Desgraciadamente, el único hombre al que se hubiese entregado como mujer y como esposa estaba demasiado lejos de allí. Suspiró. Sorsha sabía bien cuáles eran las leyes intangibles que regían Andowyne desde tiempos inmemoriales, para bien o para mal, y entre ellas conocía de sobra la que afectaba a los príncipes y princesas herederos. Su virtud, la de unos y otras, era sagrada. Tanto que la elección final de los pretendientes dependía siempre del hijo o la hija en cuestión. Así, fuese bueno o malo, la responsabilidad de cara al éxito o fracaso del futuro gobierno recaería exclusivamente sobre el muchacho o la muchacha en cuestión. Puesto que, una vez entregada la virtud, ya fuese el oponente panadero, fulana o heredero del mayor ducado del mundo, el príncipe o la princesa debería casarse con esa persona.

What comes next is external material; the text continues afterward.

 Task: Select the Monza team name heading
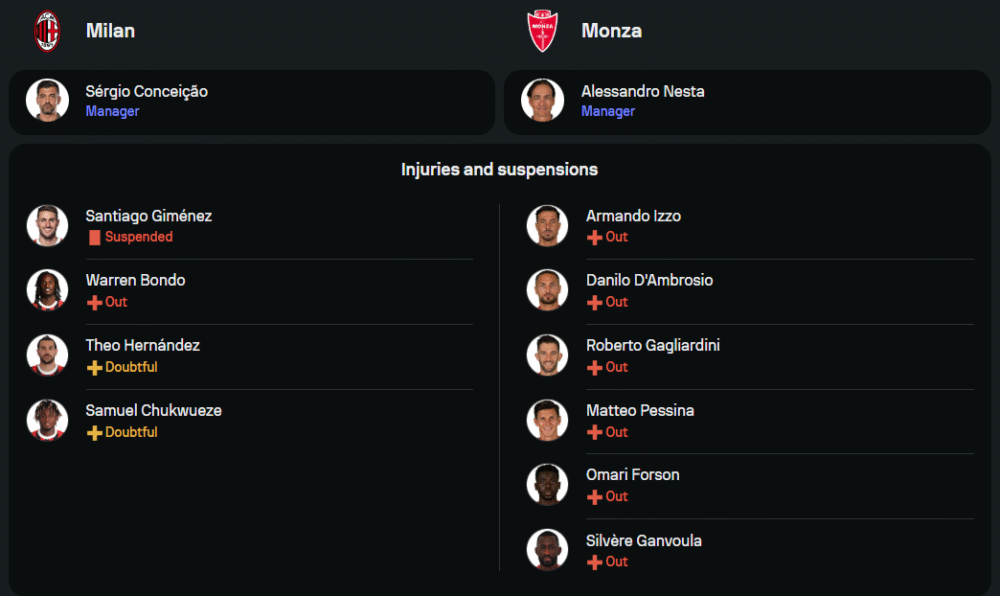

De todas maneras, Sorsha ya había decidido, casi desde aquella lejana noche en la tienda del campamento avanzado, quién sería el hombre al que se entregaría. Inicialmente, solo había pensado en él como un futuro esclavo de sus deseos pero, una semana antes, después de derrotar a Bavmorda, hubiese querido que él se quedara a su lado en Nockmaar, como su consorte y rey de las tierras que daban nombre a la fortaleza. La princesa apretó los puños bajo el agua. «Maldito cabezota…»
En ese instante, un ruido distrajo sus pensamientos y la obligó a abrir los ojos y alzar la cabeza, alerta. Aguzó el oído para comprobar si el sonido se repetía y, en efecto, poco después escuchó como si algo corretease sobre la tarima del suelo. Igualmente, le pareció escuchar unos susurros apagados que procedían de la misma dirección. Sorsha frunció el ceño a la vez que, rauda, salía de la bañera y tomaba su batín, casi en un mismo movimiento. La muchacha permaneció alerta, erguida en el centro de la habitación, mientras trataba de localizar el lugar exacto de donde procedían las voces pero, en unos segundos, lo supo. Debajo de la cama.
Lentamente, la princesa se aproximó hasta el rincón donde estaba colgada su espada y, tras tomarla con cuidado pero con firmeza, se aproximó a la cama. Era pesada, pero no lo suficiente para ella. Con un movimiento rápido, Sorsha echó mano al mueble y lo izó en el aire con un grito, levantando colchón y todo. Pero allí no había nadie. O al menos, eso parecía.
–¡Aaaaah! –gritaron entonces dos voces chillonas.
Sorsha bajó entonces la mirada hacia el suelo, y su sorpresa se transformó en ira a la vez que soltaba la cama de golpe y perseguía a los dos brownies que habían salido disparados hacia la puerta. La joven lanzó la espada encima de la cama con un movimiento fluido antes de alcanzar, de dos zancadas, la posición de las diminutas criaturas. Entonces, los agarró por el pescuezo con dos dedos y los alzó frente a sí, con los ojos ardiendo como dos brasas candentes:
–¿Nunca os han dicho que no se debe espiar a una princesa en sus aposentos? –rechinó, visiblemente enfadada–. ¿Qué hacéis aquí?